The marriage ended in divorce, and 12 years ago he met another Detroit native named Kris Gunn through a mutual friend. When she learned Mr. Hedstrom had grown up on Gunn Road — named for one of her ancestors — "I was like, 'All right, let's get married.' "
He delighted her with his impressions (he could do Jimmy Stewart singing the Beatles hit, Blackbird) and frightened her with his driving. If trapped between Interstate slowpokes, Mr. Hedstrom needed only inches of daylight to make his move. "He'd say, 'Don't worry, they don't want to hit us.' "

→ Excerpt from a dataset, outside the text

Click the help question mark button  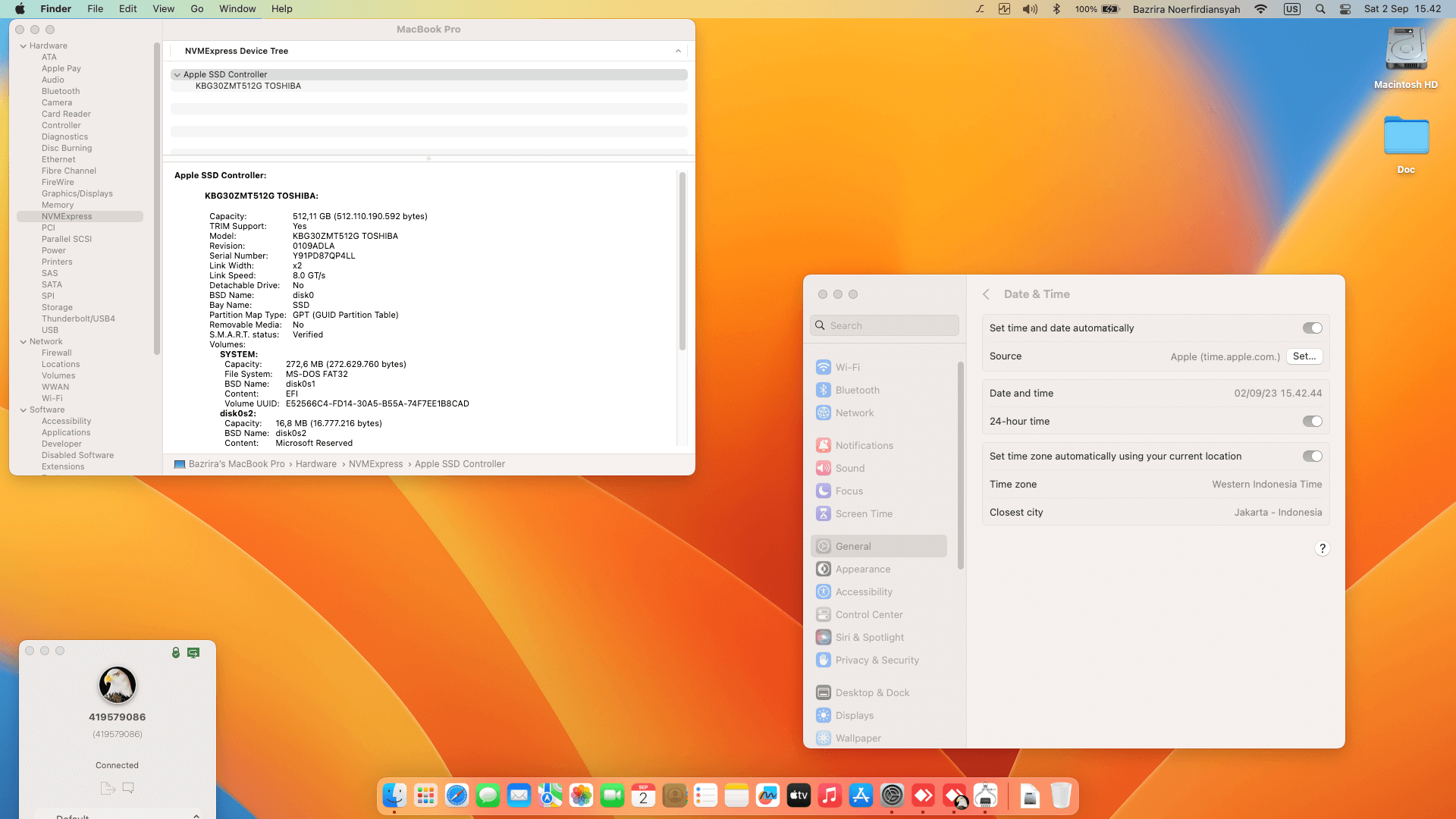tap(1322, 549)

But on the golf course, he was a patient teacher, good at choosing the right words.
And when it came to delivering messages a student needed to hear, Mr. Hedstrom chose the heavier clubs from his verbal arsenal. Schilling, a former student, once had his teacher beat after nine holes but lost his lead on the final nine.
"I came in on the front nine at 2 under and he was 4 over," the recently retired Red Sox pitcher wrote in an e-mail to the Times. "The next nine were the worst of my life as I pressed harder and harder. At the end of the round, he asked me why the hell I played like that, and I told him I felt I need to be prefect on the back nine.
"He said, 'You just needed to play the same nine you just played, you idiot. You'd have crushed me if you'd done that.' It was a lesson that carried onto the baseball field for the rest of my career."
The fair-skinned Mr. Hedstrom tried to fend off the risks of years under the sun. He wore wrap-around shades and put sunscreen where he could reach.
Five years ago, a malignant mole appeared on the middle of his back — one place he couldn't reach with sunscreen.
Doctors removed it and tests showed no other cancer. The cancer resurfaced in 2007, this time as a brain tumor. He was given three months to live and lasted two years.
"There was absolutely a connection" between her husband's work and the melanoma, Kris Hedstrom said. She doesn't think the white, cotton shirts worn by golf pros at the Ben Sutton Golf School helped.
"He may as well have been out there with no shirt on," she said.
She is organizing a Dean Hedstrom Junior Golf Classic at Belleair Country Club, tentatively set for May — Melanoma Awareness Month.